• Work order: Repeat the lines from the line with "[¿Qué es el Salario Diferido?] (27, 2385)" to the line with "Costo Inicial y Mantenimiento (52, 414)" in the listing below, keeping both end lines and adding nothing.

• Task data:
▬▬▬

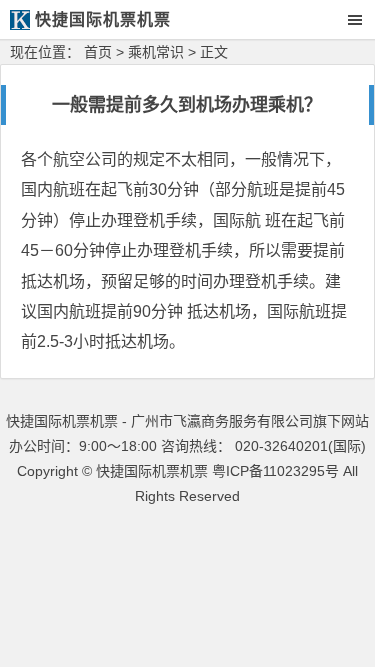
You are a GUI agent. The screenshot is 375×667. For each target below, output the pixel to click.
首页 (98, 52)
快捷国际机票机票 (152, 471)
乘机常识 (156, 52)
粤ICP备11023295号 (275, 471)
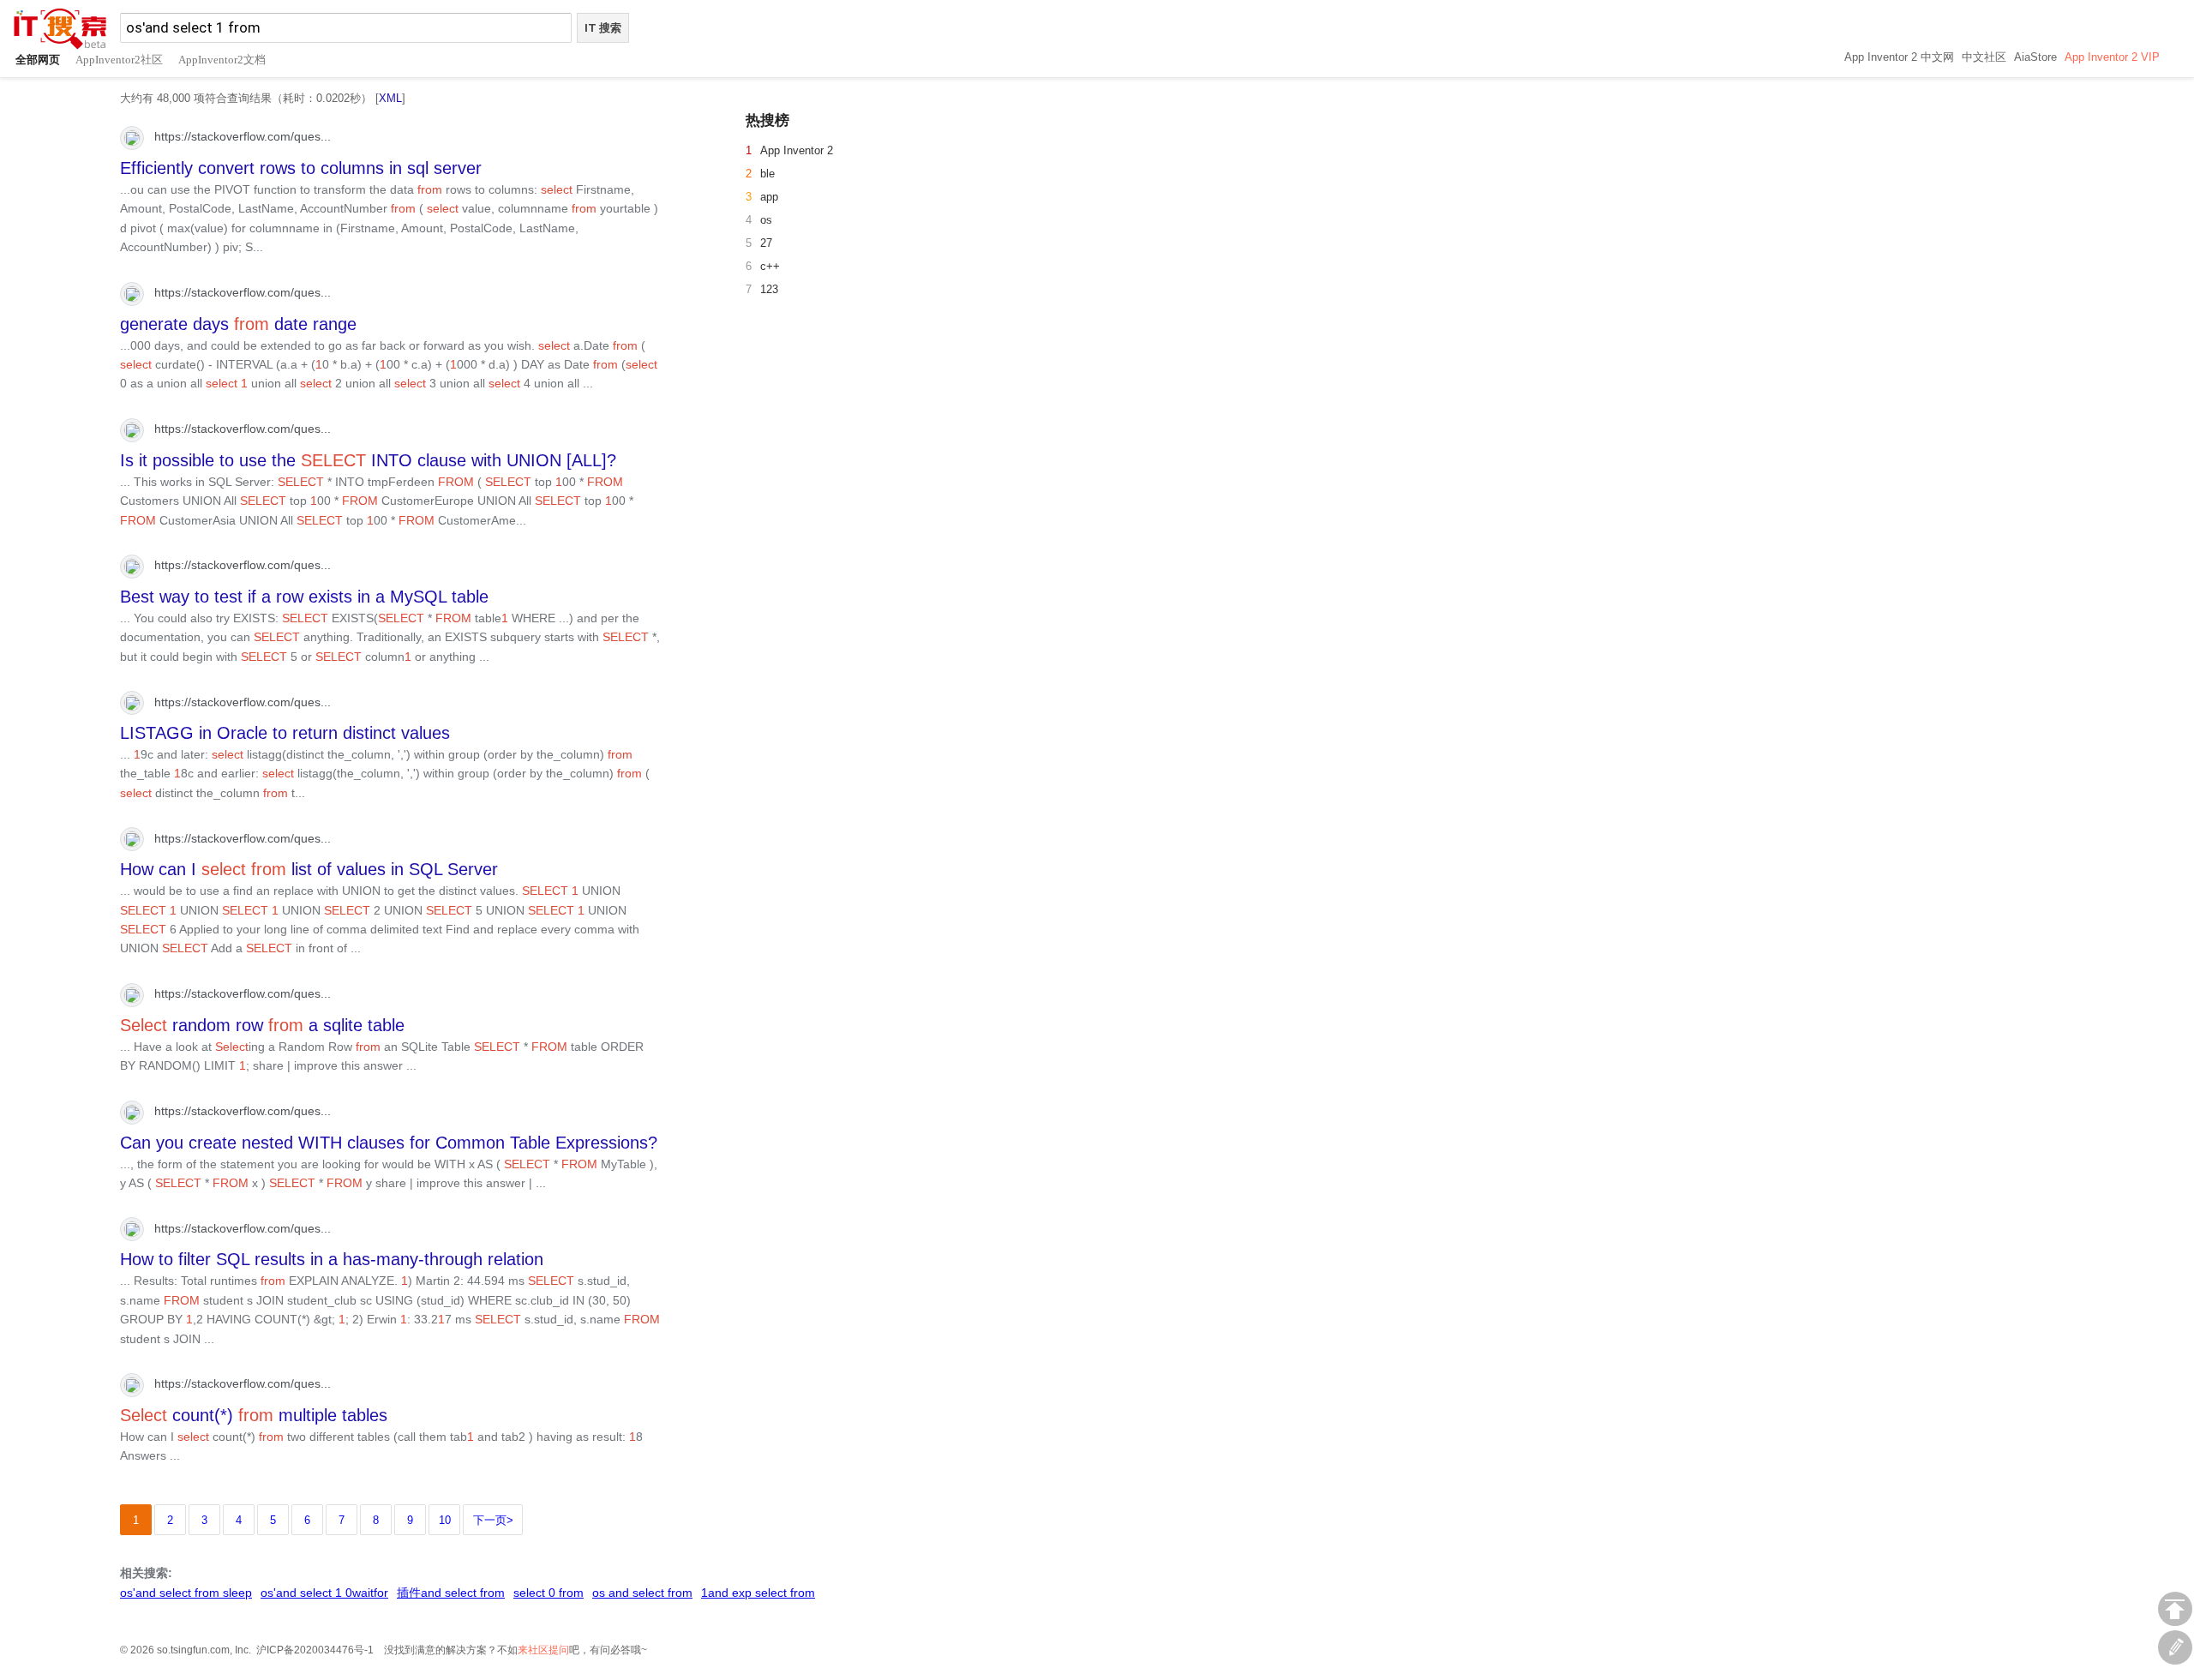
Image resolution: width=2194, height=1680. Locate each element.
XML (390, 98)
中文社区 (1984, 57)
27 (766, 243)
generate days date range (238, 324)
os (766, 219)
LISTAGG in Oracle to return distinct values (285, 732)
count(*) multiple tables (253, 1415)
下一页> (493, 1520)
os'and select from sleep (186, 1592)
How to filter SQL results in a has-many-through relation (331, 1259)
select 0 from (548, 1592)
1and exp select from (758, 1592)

▬▬▬

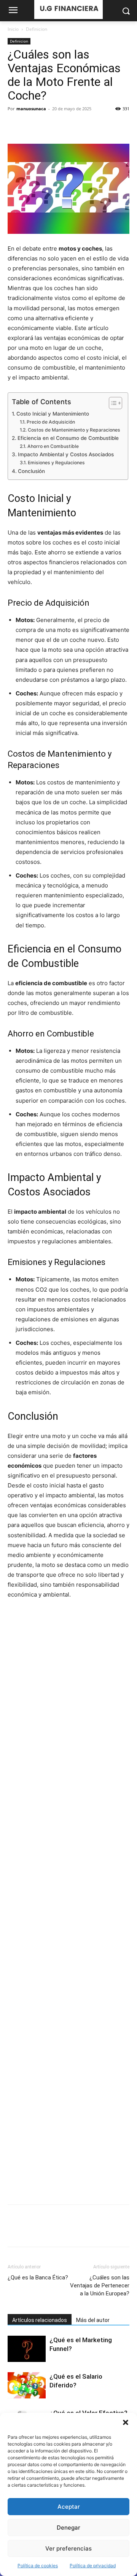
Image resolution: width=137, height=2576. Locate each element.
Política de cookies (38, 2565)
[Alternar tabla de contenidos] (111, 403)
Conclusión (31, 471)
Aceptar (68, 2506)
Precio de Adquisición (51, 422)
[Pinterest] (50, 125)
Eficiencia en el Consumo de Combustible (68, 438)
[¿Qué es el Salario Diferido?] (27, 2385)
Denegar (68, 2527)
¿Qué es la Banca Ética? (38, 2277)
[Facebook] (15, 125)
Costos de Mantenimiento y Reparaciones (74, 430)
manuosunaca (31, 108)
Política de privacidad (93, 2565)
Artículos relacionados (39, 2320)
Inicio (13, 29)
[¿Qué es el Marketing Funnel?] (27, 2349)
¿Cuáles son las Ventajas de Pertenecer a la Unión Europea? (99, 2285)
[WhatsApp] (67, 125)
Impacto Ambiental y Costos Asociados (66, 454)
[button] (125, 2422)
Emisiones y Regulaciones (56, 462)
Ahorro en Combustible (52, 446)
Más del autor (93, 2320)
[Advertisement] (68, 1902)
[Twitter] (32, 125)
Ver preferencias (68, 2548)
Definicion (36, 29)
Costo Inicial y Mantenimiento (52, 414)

▬▬▬

• Exercise output:
[¿Qué es el Salario Diferido?] (27, 2385)
Denegar (68, 2527)
¿Qué es la Banca Ética? (38, 2277)
[Facebook] (15, 125)
Costos de Mantenimiento y Reparaciones (74, 430)
manuosunaca (31, 108)
Política de privacidad (93, 2565)
Artículos relacionados (39, 2320)
Inicio (13, 29)
[¿Qué es el Marketing Funnel?] (27, 2349)
¿Cuáles son las Ventajas de Pertenecer a la Unión Europea? (99, 2285)
[WhatsApp] (67, 125)
Impacto Ambiental y Costos Asociados (66, 454)
[button] (125, 2422)
Emisiones y Regulaciones (56, 462)
Ahorro en Combustible (52, 446)
Más del autor (93, 2320)
[Advertisement] (68, 1902)
[Twitter] (32, 125)
Ver preferencias (68, 2548)
Definicion (36, 29)
Costo Inicial y Mantenimiento (52, 414)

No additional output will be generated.